We are keeping the balance sheet, or our financial framework, as flexible as possible, to react when the time and opportunities are right. Our key focus, as you have heard, will be on organic growth, in order to get into the competitive return area.

John Rigby (UBS): You have talked about managing the business for cash and, in September, you showed the way that you balanced the business at $25. Are you still able to do that and is that how you plan for the business? If it is not, are you able to talk to the moving parts in the framework that you described in September?

Peter Voser: Thank you for the question, John. Indeed, we are still planning, as we said in September, the long-term — the next few years — at the cash neutral position of $25.

Let me just give you some figures for 2004. As reported, we came out at around $10 a barrel as cash neutral in 2004. If you actually adjust for the higher spending, going forward, and capex, take the rather high number on the divestments out of the charts for the buyback, and I think we are just above $20 in that sense. We have therefore had a very good year, strongly driven by cash performance also in Downstream.

We maintain our target of $25. You have seen all the plans outlined in September refreshed today, and that remains our return target over the next few years under the framework which I have explained, which gives us some flexibility, obviously, to return cash to shareholders, as we manage the various components going forward. We will stick to the $25 for the time being but we have had a very good year.

18


 

Tim Whitaker (Lehman Brothers): I calculate at the end of 2004 that your reserve life will not be much more than nine years, significantly below the competition. What do you think is the right reserve life for a company of Shell’s scale? What might you do about moving to a higher reserve life? Is that just organic investment over time or can we expect something more strategic.

Finally, earlier on, the previous time when you presented this, you said 100% reserves replacement over the next five years, but that was before the latest downgrade. Presuming that some of those reserves come back in, should we expect therefore more than 100%, or have you essentially reduced your target because you have those additional reserves downgraded to put back in?

Malcolm Brinded: Thank you, Tim. I do not know that I would focus on one number and say that it was the right number. What I would say – as we have said before – an R over P of around nine years which, as you say, is where we are at the end of 04, is not where we want to be. We are growing the resource base and bringing that resource through the funnel.

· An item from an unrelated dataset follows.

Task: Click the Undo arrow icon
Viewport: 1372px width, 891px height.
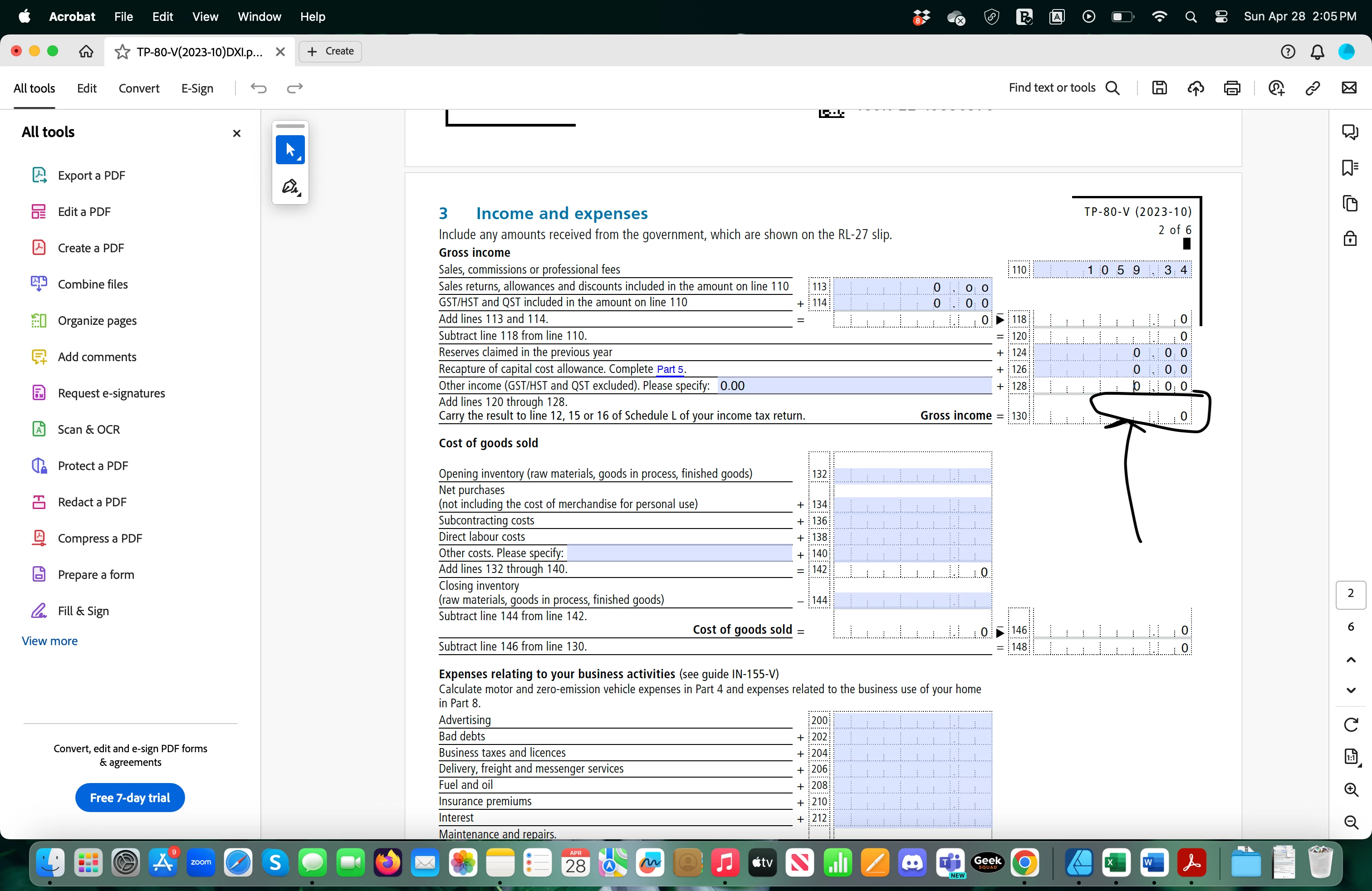Action: [x=259, y=88]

One of the things we stressed before is that at the moment and for the next few years, we are in a phase where there is a lot of investment going into long-term, long-life assets – that Kashagans and the Sakhalins. Then of course there are some, like Athabasca and possibly GTL, that may not contribute to SEC proved reserves but which will still contribute value and production streams and so forth. We have to look at the total resource base and the total value.

Our focus remains and I think that is the right strategy for us. We will see a lot of success in the integrated gas chain and we think we will grow our business in unconventionals. That will contribute to the resource base over time and grow that total resource base.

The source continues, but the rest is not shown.